■ Listed records
┄┄┄┄┄┄┄┄┄┄
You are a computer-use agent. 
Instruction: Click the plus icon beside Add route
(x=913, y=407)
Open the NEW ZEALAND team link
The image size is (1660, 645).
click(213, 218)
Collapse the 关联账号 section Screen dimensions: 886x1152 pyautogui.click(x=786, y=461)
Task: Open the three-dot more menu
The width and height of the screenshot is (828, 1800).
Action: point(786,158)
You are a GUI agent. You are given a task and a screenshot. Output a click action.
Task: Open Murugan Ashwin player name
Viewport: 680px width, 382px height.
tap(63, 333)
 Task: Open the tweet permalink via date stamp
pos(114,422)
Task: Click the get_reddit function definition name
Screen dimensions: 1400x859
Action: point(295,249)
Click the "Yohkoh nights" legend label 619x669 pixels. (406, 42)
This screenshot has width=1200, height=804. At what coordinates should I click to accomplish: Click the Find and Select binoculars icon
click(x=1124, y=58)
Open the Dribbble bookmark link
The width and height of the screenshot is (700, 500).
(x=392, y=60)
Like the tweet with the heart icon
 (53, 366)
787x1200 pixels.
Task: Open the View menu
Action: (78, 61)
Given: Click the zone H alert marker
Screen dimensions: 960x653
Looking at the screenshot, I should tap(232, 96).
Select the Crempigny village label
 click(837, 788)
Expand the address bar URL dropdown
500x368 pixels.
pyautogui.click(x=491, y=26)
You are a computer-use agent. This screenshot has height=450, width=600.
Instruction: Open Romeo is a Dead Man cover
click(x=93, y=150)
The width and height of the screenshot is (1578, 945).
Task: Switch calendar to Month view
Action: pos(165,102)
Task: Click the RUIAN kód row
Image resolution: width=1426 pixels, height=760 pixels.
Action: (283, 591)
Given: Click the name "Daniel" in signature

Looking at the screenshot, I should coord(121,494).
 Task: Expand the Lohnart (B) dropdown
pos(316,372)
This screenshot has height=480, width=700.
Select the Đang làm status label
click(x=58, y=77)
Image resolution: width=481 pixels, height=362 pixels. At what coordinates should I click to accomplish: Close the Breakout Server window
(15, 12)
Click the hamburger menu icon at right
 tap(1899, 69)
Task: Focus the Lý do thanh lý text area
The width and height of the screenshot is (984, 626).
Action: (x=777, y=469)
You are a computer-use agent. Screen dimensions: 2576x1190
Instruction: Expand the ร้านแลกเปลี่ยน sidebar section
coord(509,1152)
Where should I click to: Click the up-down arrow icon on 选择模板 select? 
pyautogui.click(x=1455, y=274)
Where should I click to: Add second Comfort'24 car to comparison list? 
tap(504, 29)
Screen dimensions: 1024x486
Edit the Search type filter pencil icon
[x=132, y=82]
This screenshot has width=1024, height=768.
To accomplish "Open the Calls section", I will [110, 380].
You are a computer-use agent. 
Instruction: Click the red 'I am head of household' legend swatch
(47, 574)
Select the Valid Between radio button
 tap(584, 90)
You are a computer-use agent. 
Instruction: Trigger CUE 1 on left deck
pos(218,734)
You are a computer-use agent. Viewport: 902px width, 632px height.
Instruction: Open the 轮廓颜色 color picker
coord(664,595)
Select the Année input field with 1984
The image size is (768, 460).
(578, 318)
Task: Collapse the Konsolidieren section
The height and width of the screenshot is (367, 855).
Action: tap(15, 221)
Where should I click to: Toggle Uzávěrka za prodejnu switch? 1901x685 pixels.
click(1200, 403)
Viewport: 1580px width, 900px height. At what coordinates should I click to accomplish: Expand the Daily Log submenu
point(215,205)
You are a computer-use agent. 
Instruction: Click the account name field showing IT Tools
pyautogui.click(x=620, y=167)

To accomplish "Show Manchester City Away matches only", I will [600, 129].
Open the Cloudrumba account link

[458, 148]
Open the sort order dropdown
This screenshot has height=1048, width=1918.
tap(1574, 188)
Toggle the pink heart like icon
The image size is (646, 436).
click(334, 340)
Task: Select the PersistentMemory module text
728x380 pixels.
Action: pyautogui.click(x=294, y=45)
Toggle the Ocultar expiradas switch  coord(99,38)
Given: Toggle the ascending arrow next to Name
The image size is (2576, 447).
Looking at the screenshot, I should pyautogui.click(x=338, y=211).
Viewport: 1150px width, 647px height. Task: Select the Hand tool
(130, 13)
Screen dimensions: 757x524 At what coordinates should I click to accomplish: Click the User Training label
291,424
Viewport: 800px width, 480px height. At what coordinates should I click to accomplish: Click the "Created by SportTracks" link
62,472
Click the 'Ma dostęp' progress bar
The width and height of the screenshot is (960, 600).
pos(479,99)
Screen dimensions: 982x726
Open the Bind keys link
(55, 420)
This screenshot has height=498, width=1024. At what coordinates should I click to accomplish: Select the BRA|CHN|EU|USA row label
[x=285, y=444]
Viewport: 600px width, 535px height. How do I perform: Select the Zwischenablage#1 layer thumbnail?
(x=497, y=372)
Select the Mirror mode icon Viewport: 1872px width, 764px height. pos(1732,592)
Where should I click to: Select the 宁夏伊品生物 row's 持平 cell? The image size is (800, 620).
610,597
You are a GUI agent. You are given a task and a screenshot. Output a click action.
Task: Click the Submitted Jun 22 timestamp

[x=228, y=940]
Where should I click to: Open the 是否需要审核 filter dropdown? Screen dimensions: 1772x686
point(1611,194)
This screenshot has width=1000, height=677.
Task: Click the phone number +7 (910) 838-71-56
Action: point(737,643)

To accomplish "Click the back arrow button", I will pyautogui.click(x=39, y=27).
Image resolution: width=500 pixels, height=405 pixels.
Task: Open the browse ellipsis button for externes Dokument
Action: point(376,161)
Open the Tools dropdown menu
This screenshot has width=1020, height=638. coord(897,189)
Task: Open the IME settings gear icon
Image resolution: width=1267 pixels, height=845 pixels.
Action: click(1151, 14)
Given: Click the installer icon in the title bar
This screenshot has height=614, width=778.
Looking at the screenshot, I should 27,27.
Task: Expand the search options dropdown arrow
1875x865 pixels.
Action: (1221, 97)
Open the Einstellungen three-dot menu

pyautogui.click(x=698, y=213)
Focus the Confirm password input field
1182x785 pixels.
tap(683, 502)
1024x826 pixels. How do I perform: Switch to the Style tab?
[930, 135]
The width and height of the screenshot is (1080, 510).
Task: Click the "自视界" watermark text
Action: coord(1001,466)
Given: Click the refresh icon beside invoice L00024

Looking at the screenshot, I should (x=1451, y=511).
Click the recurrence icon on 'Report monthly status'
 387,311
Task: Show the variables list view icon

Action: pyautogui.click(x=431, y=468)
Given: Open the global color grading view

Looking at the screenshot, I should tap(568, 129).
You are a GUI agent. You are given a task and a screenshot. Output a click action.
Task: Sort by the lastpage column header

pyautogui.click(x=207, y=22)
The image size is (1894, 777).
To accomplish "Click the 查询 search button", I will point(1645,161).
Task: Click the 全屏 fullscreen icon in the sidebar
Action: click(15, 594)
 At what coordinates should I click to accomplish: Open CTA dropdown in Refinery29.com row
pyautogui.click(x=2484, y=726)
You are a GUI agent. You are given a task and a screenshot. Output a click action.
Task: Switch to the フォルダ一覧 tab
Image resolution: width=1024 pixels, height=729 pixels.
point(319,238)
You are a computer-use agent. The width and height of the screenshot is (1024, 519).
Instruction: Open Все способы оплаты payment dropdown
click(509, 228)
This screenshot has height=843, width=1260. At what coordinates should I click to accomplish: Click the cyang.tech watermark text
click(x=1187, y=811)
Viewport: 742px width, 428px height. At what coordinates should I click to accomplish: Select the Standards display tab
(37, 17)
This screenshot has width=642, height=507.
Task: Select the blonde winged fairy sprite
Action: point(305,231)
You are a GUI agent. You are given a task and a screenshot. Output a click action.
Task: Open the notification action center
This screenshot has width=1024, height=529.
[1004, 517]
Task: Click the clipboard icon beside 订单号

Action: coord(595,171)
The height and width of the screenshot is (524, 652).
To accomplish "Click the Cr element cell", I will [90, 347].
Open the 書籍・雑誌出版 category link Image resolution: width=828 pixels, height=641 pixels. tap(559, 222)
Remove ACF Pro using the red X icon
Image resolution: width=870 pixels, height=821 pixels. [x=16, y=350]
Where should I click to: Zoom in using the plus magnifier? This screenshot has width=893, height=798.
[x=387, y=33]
┄┄┄┄┄┄┄┄┄┄
■ Directions
What lines of the listing above hold "Focus"? Copy all of them.

■ Task response
Task: Focus the Lý do thanh lý text area
Focus the Confirm password input field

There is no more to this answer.